***** Data *****

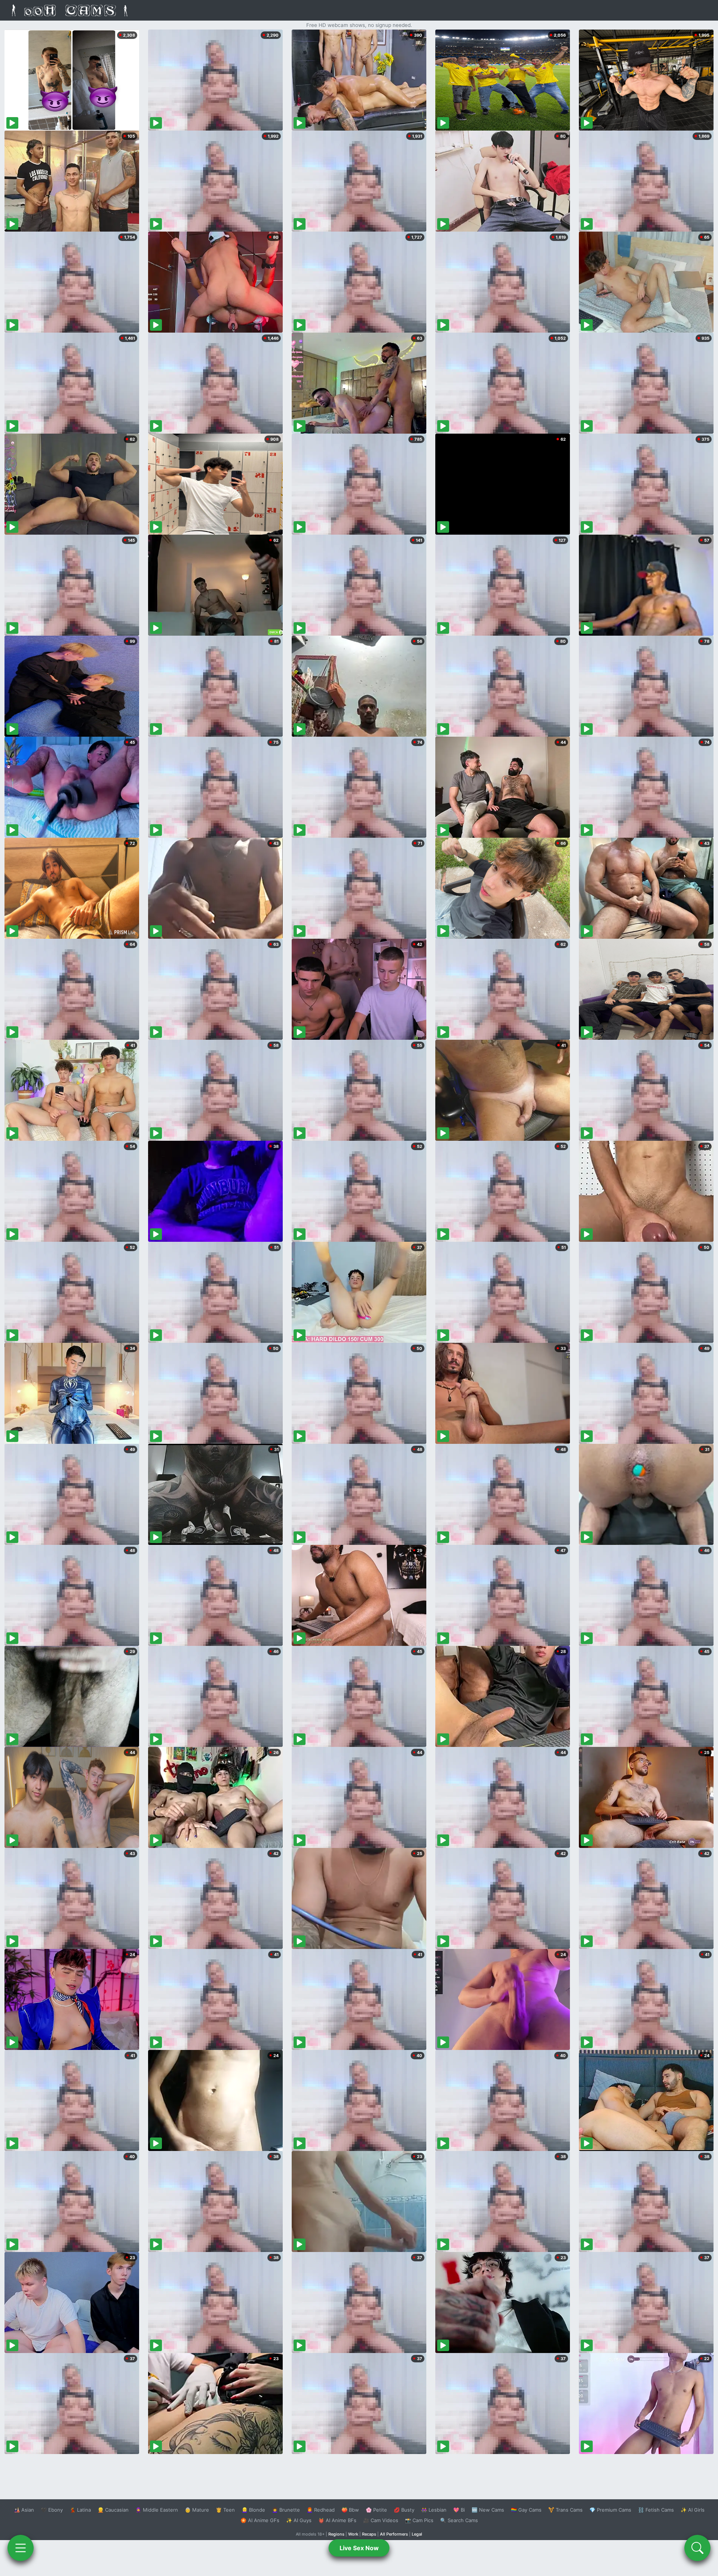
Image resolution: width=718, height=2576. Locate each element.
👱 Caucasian (113, 2510)
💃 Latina (80, 2510)
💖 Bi (459, 2510)
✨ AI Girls (693, 2510)
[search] (697, 2548)
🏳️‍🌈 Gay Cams (526, 2510)
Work (353, 2534)
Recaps (369, 2534)
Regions (336, 2534)
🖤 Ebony (52, 2510)
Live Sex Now (359, 2548)
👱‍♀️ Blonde (253, 2510)
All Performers (394, 2534)
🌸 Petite (376, 2510)
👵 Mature (197, 2510)
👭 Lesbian (434, 2510)
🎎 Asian (24, 2510)
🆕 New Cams (488, 2510)
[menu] (20, 2548)
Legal (417, 2534)
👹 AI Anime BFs (337, 2520)
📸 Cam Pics (419, 2520)
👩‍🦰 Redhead (321, 2510)
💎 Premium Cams (610, 2510)
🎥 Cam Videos (380, 2520)
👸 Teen (225, 2510)
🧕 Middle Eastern (156, 2510)
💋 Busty (404, 2510)
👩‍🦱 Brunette (286, 2510)
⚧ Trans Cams (565, 2510)
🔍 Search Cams (459, 2520)
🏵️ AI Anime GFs (259, 2520)
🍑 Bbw (350, 2510)
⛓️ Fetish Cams (656, 2510)
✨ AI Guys (299, 2520)
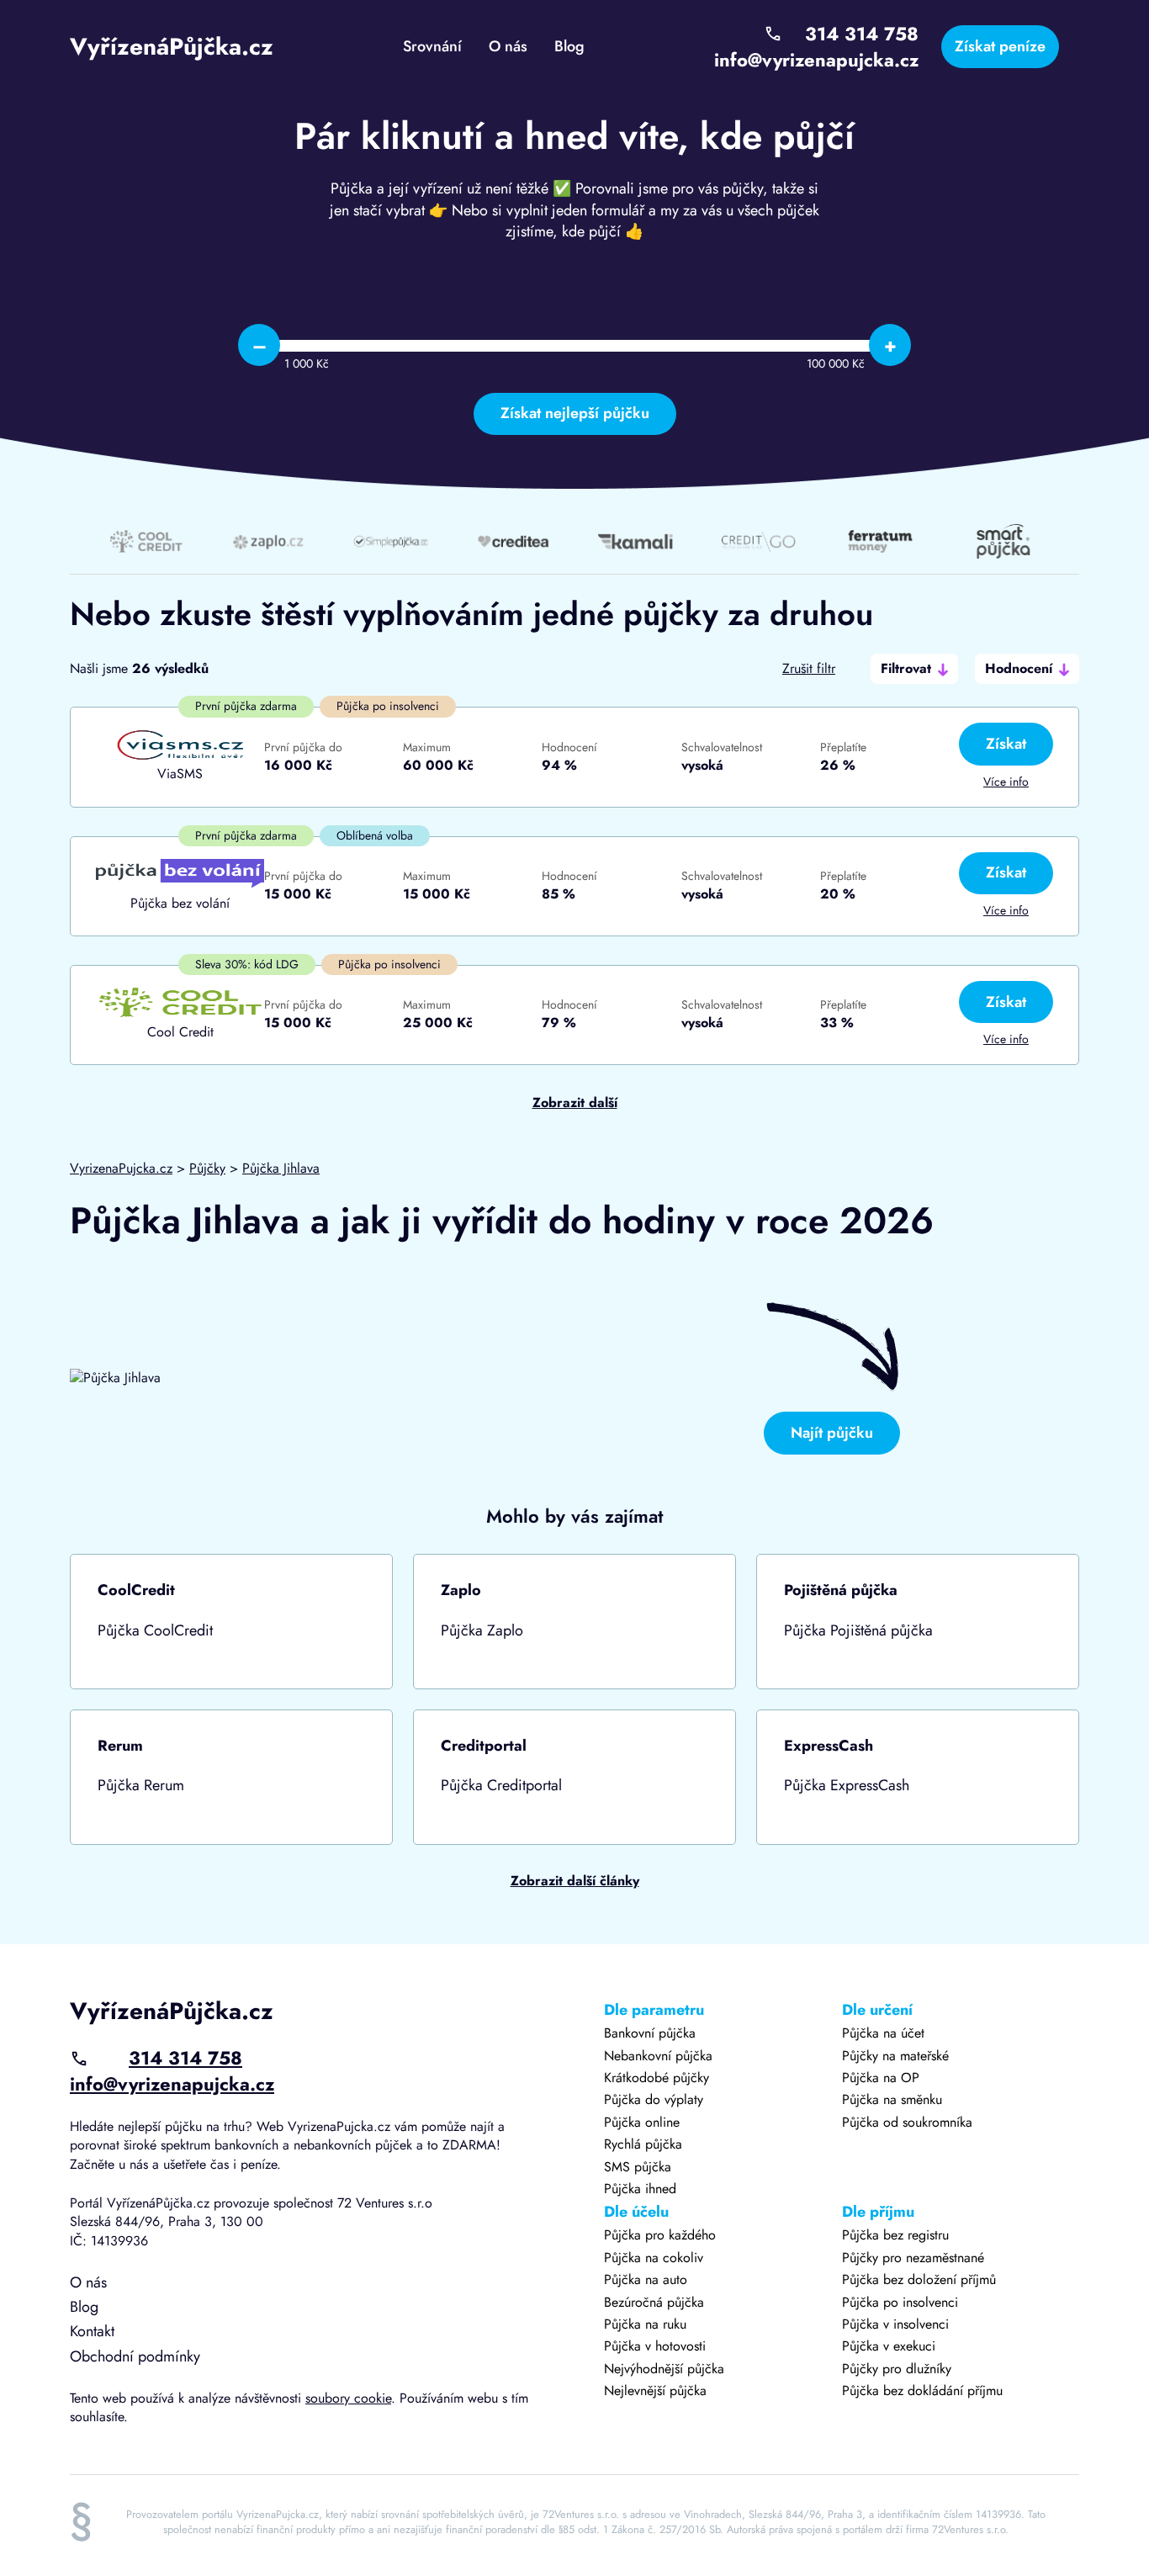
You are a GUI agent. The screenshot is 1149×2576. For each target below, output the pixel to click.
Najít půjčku (832, 1433)
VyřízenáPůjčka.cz (171, 46)
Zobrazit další (574, 1103)
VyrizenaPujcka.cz (121, 1168)
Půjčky (207, 1168)
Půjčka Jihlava (281, 1168)
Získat (1006, 744)
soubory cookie (348, 2398)
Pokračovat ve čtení (231, 1621)
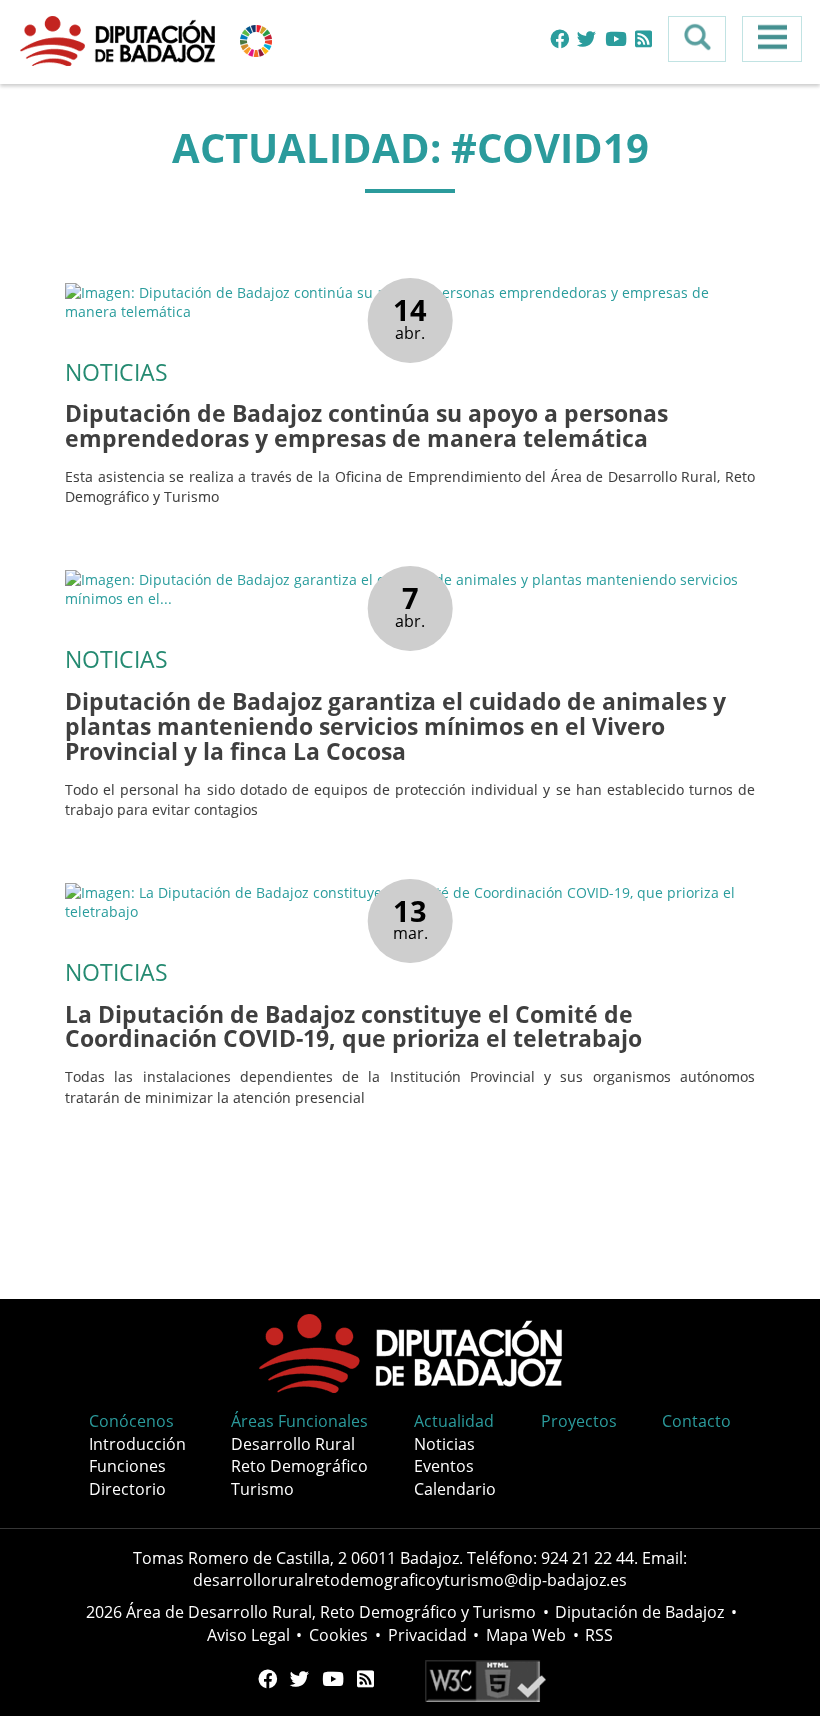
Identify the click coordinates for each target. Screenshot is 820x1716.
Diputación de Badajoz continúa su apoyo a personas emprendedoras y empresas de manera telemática (366, 426)
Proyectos (579, 1421)
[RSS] (643, 39)
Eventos (444, 1466)
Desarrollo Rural (293, 1444)
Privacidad (427, 1635)
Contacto (696, 1421)
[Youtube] (616, 39)
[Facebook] (559, 39)
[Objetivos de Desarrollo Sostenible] (256, 39)
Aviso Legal (248, 1635)
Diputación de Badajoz (639, 1612)
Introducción (137, 1444)
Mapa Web (526, 1635)
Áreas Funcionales (299, 1421)
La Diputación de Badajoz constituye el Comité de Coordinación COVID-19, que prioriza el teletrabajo (353, 1027)
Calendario (455, 1489)
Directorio (127, 1489)
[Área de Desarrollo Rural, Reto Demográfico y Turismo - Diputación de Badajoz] (120, 39)
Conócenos (131, 1421)
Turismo (262, 1489)
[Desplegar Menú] (772, 39)
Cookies (338, 1635)
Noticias (444, 1444)
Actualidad (454, 1421)
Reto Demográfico (299, 1466)
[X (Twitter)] (586, 39)
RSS (599, 1635)
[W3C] (485, 1679)
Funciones (127, 1466)
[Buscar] (697, 39)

*****

> _What is being asked_:
In the records above, find the line containing "Eastern (156, 2510)" and the line containing "Zobrazit další (574, 1103)", then give both of them again word for word along with every line between. Omit any pictures.

> _Written solution_:
🧕 Middle Eastern (156, 2510)
💋 Busty (404, 2510)
👩‍🦱 Brunette (286, 2510)
⚧ Trans Cams (565, 2510)
🔍 Search Cams (459, 2520)
🏵️ AI Anime GFs (259, 2520)
🍑 Bbw (350, 2510)
⛓️ Fetish Cams (656, 2510)
✨ AI Guys (299, 2520)
You are a GUI agent. The screenshot is 1149×2576. For each target below, output the pixel to click.
Najít půjčku (832, 1433)
VyřízenáPůjčka.cz (171, 46)
Zobrazit další (574, 1103)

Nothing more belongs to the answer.